As I continue to grind Valour down into a polished gem ready for publishing, I’m occasionally working in some time on a few smaller designs; it’s nice to have a distraction that feels productive. One of these new designs, I’m calling Potemkin Empire; named after a concept we see around the world, especially in tinpot dictatorships like North Korea, called Potemkin villages, where a country is desperate to seem more powerful than they really are. They build buildings with façades facing outward that look to be real, and occupied, near the border, in order to give the impression of wealth and strength. They’re so-named for a Russian General who was the first recorded perpetrator of the tactic. The story is hilarious, but well outside the scope of this entry. This game is about doing the same, but on a national level.
I’ve had the name in my catch sheet for a while now, and after a few conversations with other designers about how easy it is to fall into a “design comfort zone”, plus a conversation with Curt from Smirk & Dagger — whose favorite mechanic is ‘take that’. Other than the occasional game of Werewolf (where I usually try and moderate, rather than play), “deception” is not a mechanic I tend to gravitate toward as a player, so I’ve definitely shied away as a Designer.
So, as I was choosing designs to fill in the gaps this year, Potemkin Empire felt like a good place to really lean into designing a game I would likely be terrible at.
Stepping outside the comfort zone with deception and bluffing , it seemed fitting to go after a few other things I don’t often gravitate toward. I hate making tons of cards (I feel like a caveman banging rocks together every time I try and put multiple cards on a page InDesign), and I never really consider card drafting, (a la Bloodrage, though I quite enjoy that game).
Thus Potemkin Empire was born. The first iteration hit the table with some friends a few weeks before Origins, just to see if it would be worth trying to get it tabled there; it was okay, but the player’s objectives felt lacking, and the incentives for players take that-ing each other fell flat, and weren’t as fun as I’d pictured.

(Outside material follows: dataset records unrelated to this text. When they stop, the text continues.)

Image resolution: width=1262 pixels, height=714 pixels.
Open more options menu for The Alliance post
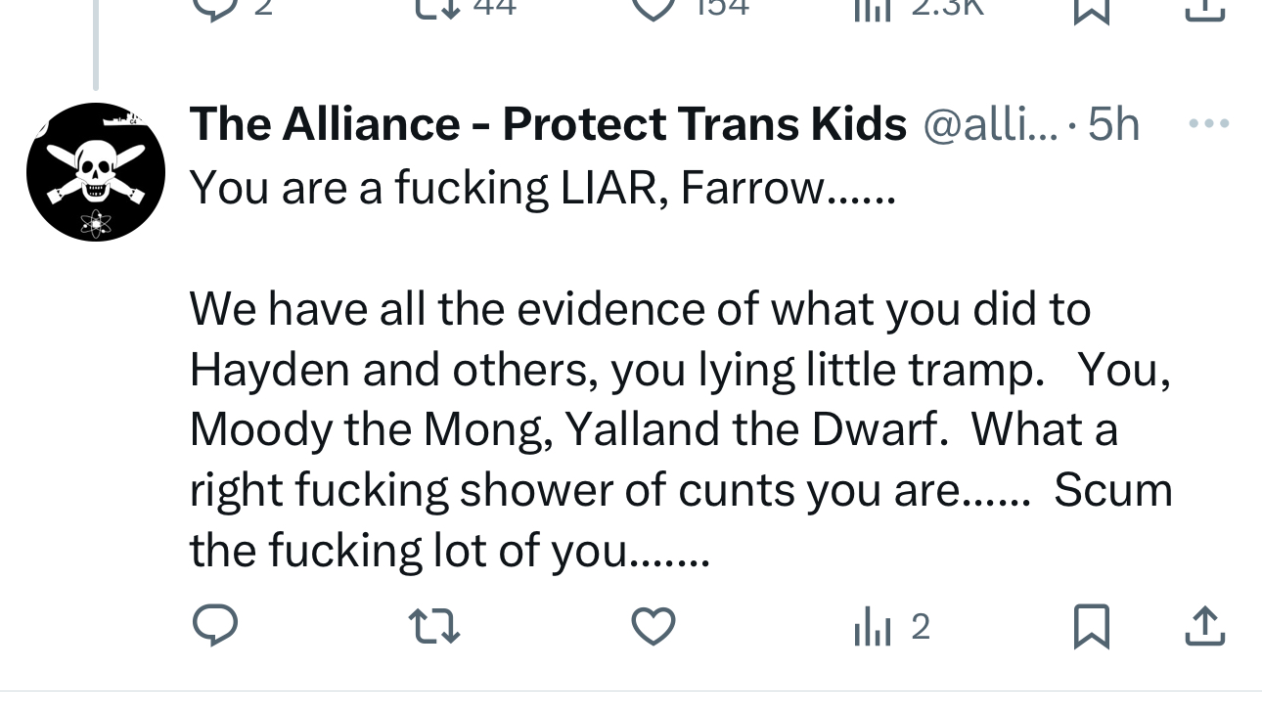[1209, 125]
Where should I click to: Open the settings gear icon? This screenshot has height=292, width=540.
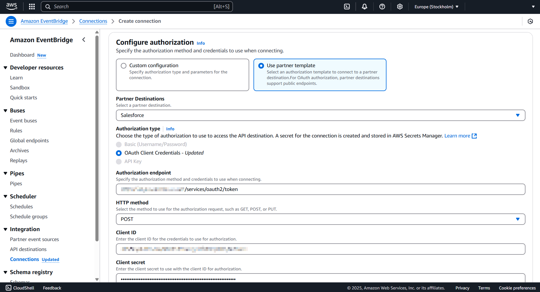click(400, 7)
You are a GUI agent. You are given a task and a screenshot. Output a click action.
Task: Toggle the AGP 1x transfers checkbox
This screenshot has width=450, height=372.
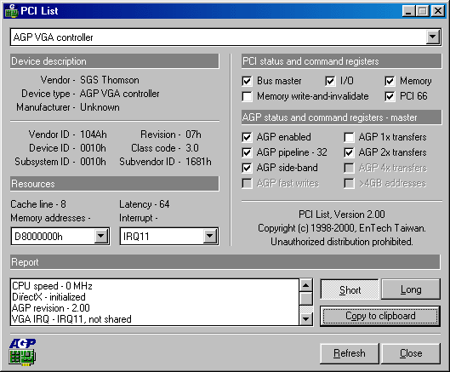tap(349, 137)
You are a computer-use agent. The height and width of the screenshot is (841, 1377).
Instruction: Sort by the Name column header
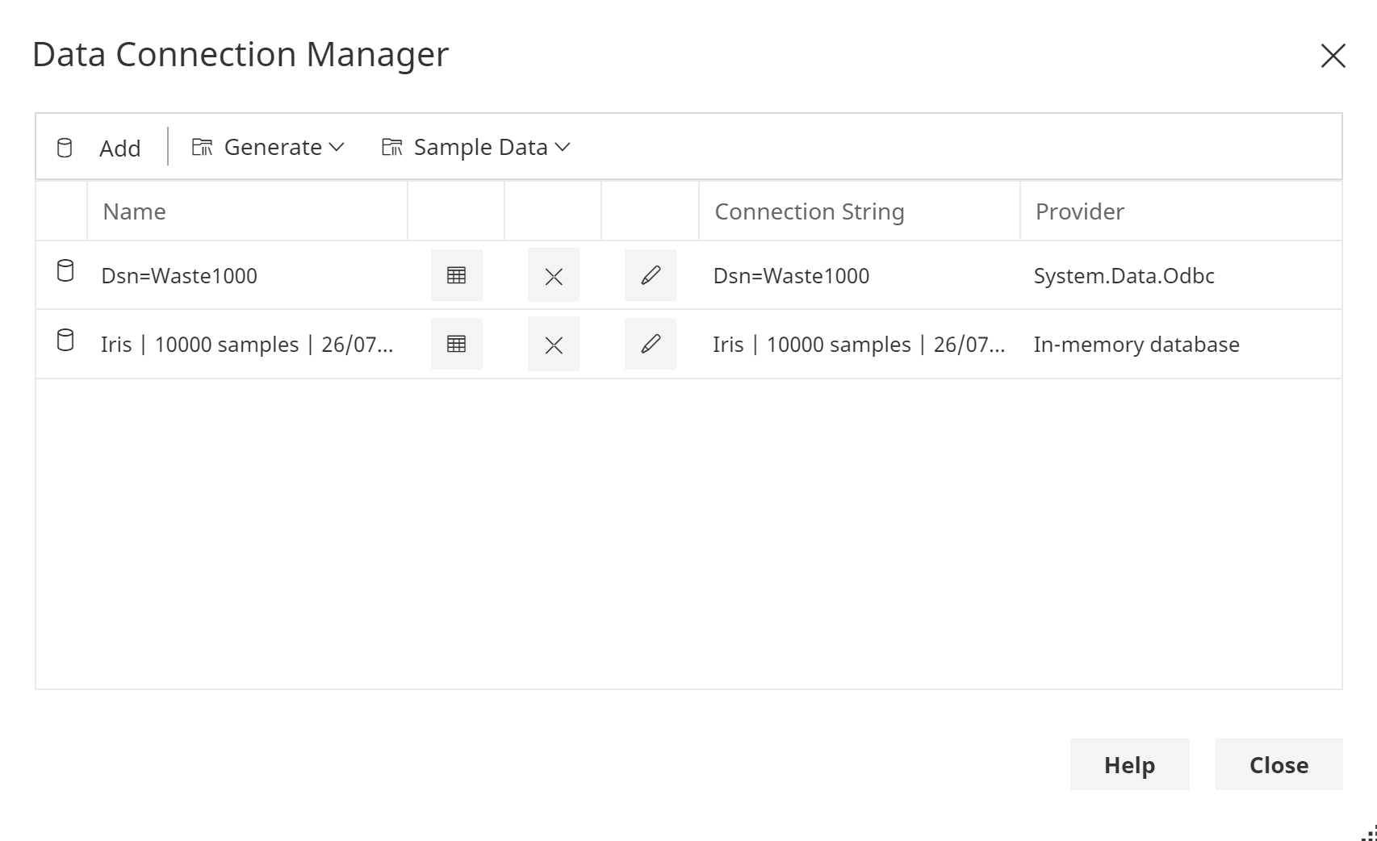click(x=134, y=211)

The basic premise is, your kingdom is in some sort of rough and tumble part of a pseudo-modern fantasy world, described with great hand-waving in the rules; An opportunity to join a lucrative alliance of wealthier countries has arisen, but only one kingdom will be allowed in, each player is attempting to impress the visiting diplomat who is arriving after a number of turns. Each turn, there’s a card draft, from a deck of cards that are either “working” or “duds”. After the draft, there’s a phase where players build with cards they drafted. If they drafted duds, they can still build a building with it, but if their bluff gets called later, they lose the building, and are penalized. Buildings come in some various suits (your standard kingdom-building fare: Government, Culture, Industry, Espionage, Science), each of which has a positive impact on your kingdom. By placing the “built” cards into little standees (binder clips, for now), it gives a really cool ‘table presence'[1] of all these cities facing each other.
I spent a day over the holiday weekend building the revised prototype and getting the dozens of (ugh…) cards ready, using Squib, which was quite pleasant. I’ll be writing a tutorial on getting started with Squib soon. I found the results to be far more satisfying than I’ve gotten from Paperize, and found it far easier to handle than InDesign.
So! Potemkin Empire is coming with me to Protospiel Ann Arbor this week. I’m excited to have the other designers there punch holes in it, and figure out how it’s broken this time around; I feel good that there’s likely something here, but I’ll find out!
[1] Does anyone have a really great, succinct word for that? When a game just has a really striking presence on the table… like a quality that garners rubbernecking at a Con or meetup; I’d love to have a word for this.